Per anni ho fatto il centrale di difesa, ma ultimamente gioco terzino destro e mi trovo molto bene.
-Squadra in cui sei cresciuto?
I primi calci li ho dati con la maglia dell'Europa, ma calcisticamente sono cresciuto nella Valenzana, quando ancora militava tra i professionisti.
-Sport preferito oltre al calcio?
Direi atletica, mezzo fondo in particolare. Mi piace correre, forse avrei trovato maggiore fortuna se avessi scelto in questa direzione (ride, ndr).
-Pregio?
La determinazione e la grinta.
-Difetto?
La tensione eccessiva a volte mi condiziona non riuscendo a gestirla.
-Persona a cui devi di più nel mondo del calcio?

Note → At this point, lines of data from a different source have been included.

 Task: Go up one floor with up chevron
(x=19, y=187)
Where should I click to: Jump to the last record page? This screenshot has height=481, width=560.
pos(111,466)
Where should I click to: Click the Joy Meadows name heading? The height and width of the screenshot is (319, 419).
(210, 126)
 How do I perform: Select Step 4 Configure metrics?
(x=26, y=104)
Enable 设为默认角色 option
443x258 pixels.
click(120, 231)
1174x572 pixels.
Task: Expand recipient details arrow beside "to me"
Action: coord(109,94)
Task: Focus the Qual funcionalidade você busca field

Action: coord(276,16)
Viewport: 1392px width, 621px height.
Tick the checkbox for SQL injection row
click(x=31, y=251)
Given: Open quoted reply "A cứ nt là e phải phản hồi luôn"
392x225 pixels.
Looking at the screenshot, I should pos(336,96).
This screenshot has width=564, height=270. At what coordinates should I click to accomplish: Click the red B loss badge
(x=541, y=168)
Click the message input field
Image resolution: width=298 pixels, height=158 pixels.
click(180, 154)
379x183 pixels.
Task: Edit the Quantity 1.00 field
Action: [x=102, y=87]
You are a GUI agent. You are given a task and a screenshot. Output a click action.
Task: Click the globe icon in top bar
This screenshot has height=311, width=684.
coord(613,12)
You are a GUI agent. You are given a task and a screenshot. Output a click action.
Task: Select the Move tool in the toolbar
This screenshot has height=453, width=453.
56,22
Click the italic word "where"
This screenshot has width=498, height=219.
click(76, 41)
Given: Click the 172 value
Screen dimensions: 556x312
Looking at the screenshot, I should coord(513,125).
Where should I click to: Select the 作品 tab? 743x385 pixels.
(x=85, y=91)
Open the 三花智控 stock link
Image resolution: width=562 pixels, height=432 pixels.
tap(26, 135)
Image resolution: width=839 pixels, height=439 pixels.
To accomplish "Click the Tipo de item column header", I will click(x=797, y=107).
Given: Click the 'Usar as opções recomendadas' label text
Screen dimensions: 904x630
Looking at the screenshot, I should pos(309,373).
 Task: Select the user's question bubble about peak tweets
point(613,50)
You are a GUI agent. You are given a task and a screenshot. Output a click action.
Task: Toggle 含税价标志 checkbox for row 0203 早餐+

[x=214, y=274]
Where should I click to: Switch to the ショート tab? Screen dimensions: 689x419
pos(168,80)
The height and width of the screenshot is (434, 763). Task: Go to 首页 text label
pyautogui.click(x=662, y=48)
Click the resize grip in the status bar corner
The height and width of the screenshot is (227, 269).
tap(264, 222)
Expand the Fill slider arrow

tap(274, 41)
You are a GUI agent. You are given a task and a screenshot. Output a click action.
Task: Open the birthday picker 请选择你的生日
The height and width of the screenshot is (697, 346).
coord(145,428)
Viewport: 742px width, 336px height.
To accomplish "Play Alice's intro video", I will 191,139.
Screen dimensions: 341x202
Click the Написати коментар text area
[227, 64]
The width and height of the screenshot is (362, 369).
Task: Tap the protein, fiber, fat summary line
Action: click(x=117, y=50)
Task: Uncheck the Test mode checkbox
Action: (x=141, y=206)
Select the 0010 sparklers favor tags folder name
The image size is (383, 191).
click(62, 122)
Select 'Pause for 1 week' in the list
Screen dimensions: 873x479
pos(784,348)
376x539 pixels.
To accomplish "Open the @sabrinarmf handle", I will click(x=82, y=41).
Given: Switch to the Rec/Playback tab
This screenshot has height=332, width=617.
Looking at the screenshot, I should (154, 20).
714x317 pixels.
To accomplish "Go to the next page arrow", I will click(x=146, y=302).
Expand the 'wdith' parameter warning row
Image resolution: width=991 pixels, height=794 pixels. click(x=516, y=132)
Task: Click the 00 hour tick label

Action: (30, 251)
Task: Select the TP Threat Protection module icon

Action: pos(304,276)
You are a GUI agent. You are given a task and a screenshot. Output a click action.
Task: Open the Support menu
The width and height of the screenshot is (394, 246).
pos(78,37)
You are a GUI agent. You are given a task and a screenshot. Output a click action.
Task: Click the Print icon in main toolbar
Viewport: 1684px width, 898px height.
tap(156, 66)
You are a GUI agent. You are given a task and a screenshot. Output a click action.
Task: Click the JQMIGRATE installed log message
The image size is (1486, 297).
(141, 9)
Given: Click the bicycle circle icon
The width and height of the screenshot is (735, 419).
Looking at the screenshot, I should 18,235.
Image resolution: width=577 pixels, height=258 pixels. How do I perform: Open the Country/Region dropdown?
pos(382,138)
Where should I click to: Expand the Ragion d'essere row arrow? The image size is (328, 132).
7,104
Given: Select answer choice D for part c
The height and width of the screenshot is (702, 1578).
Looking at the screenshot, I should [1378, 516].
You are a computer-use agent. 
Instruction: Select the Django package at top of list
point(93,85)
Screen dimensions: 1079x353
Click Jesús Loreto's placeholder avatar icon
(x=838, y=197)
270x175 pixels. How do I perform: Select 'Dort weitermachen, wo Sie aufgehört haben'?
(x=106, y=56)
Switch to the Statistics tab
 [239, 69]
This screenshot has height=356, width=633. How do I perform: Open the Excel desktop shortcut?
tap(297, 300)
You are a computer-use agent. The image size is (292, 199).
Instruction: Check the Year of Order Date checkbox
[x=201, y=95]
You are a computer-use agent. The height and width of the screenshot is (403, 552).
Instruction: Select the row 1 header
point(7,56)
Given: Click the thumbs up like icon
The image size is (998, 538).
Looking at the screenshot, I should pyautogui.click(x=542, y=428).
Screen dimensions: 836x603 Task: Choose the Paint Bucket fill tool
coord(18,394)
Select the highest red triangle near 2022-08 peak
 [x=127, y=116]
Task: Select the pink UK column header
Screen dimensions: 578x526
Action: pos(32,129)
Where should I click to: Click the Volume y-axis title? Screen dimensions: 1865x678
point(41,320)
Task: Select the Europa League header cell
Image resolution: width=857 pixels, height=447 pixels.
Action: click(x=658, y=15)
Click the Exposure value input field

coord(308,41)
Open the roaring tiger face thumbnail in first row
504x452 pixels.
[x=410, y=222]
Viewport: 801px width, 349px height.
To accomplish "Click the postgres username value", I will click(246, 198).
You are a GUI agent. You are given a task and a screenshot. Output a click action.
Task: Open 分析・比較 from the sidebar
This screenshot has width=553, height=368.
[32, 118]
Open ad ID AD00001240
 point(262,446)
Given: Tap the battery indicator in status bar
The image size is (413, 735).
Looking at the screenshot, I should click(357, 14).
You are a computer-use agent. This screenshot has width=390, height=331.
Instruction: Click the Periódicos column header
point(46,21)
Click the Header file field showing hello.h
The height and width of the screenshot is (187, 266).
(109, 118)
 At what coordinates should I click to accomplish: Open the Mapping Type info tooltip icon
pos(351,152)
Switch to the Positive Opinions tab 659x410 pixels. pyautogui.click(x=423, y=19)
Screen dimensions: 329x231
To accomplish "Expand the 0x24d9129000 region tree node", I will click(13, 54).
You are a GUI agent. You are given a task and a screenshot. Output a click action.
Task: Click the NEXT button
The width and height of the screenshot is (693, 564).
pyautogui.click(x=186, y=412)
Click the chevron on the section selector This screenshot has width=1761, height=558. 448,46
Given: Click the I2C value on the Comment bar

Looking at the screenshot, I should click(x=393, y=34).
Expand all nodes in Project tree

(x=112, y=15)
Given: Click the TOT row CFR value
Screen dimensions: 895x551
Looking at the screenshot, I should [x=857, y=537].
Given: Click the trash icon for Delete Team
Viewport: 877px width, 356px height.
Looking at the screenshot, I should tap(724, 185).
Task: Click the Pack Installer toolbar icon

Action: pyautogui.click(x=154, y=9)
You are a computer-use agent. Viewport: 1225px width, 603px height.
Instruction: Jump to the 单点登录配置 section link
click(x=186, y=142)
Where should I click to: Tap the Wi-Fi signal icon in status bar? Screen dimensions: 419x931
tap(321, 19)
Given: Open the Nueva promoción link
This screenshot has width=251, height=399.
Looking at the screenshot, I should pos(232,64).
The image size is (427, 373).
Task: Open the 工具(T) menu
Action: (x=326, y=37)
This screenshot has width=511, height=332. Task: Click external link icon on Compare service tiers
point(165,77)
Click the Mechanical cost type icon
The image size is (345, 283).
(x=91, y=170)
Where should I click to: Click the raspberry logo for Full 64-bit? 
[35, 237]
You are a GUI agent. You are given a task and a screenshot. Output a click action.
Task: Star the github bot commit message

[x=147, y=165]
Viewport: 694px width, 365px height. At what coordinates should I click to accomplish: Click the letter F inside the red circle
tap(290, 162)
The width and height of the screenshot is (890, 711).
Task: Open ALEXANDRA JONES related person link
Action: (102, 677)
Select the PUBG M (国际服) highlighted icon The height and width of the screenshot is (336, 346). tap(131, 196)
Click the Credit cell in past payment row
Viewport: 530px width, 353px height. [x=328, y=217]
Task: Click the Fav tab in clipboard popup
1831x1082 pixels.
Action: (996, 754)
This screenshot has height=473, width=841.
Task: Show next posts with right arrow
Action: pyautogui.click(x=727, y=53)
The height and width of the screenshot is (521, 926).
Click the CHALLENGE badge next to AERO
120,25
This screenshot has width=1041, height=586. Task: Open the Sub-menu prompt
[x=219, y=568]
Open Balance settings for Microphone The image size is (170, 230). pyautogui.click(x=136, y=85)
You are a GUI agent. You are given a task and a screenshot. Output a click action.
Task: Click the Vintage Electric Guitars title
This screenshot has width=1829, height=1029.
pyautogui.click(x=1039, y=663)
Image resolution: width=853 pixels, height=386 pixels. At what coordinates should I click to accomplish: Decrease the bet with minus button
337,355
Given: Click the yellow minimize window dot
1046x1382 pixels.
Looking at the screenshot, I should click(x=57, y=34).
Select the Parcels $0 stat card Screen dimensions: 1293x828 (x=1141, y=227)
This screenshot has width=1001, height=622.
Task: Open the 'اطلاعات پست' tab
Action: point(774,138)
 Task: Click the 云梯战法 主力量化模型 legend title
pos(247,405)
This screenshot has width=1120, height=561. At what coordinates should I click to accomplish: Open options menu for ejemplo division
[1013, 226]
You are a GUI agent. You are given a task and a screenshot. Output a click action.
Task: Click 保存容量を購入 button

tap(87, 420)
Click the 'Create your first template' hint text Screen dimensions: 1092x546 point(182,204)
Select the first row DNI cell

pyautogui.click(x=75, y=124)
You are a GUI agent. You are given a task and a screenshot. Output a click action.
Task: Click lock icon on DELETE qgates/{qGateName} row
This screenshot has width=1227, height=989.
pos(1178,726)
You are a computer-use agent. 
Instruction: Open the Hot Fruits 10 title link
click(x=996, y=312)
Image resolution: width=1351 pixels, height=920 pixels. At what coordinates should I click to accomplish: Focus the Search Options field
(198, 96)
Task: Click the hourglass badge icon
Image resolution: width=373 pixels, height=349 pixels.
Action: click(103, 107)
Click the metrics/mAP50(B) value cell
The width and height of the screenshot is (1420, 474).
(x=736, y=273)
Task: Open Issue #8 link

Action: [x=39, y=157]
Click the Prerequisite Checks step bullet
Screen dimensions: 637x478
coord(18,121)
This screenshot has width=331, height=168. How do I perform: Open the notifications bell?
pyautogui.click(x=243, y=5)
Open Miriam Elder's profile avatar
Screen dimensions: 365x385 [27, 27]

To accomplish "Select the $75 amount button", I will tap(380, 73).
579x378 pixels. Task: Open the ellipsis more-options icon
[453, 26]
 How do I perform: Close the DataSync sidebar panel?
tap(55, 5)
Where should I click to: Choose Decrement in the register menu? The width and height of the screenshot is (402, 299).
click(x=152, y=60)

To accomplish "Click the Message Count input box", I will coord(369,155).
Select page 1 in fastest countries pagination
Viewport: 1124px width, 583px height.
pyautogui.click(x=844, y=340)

Civeriati mi ha insegnato più di chiunque altro, pur avendolo avuto come allenatore per pochi mesi. Gamba è il tecnico a cui sono più legato, anche se umanamente parlando non posso dimenticare Ammirata.
-Ricordo migliore della tua carriera?
Scegliere tra la promozione col San Carlo e quella di qualche giorno fa con la BonBon Asca è difficile. Emozioni diverse, ma significative entrambe.
-Gol più bello?
Mado-San Carlo, gol dello 0 a 1 da fuori area. In porta come avversario c'era il mio amico Manuel Lisco.
-Giocatore più forte con o contro cui hai giocato?
Lele Boscaro, compagno di squadra con cui ho condiviso due promozioni; peraltro siamo amici anche fuori dal campo. Un grandissimo a cui devo davvero tanto.
-Che voto dai alla tua stagione?
Il 5 della prima parte di stagione fa media col 7 del girone di ritorno. Non è stato facile rialzarsi da quel brutto inizio.
-E a quella della tua squadra?
Alla mia squadra 10. 38 punti su 42 disponibili nelle ultime 14 partite rappresentano il coronamento di una stagione pazzesca.
-Dove ti vedi nella prossima stagione?
Non ne ho la più pallida idea. Mi piacerebbe restare alla Bon Bon Asca che è stata casa mia per due anni, ma il salto in Eccellenza ed il mio futuro lavorativo potrebbero non essere compatibili.
-Sogno nel cassetto?
Mi piacerebbe disputare un campionato di Eccellenza, compatibilmente ai miei studi. Sono una persona ambiziosa, nella vita, come nel calcio. Conciliare le due cose non è cosi semplice purtroppo.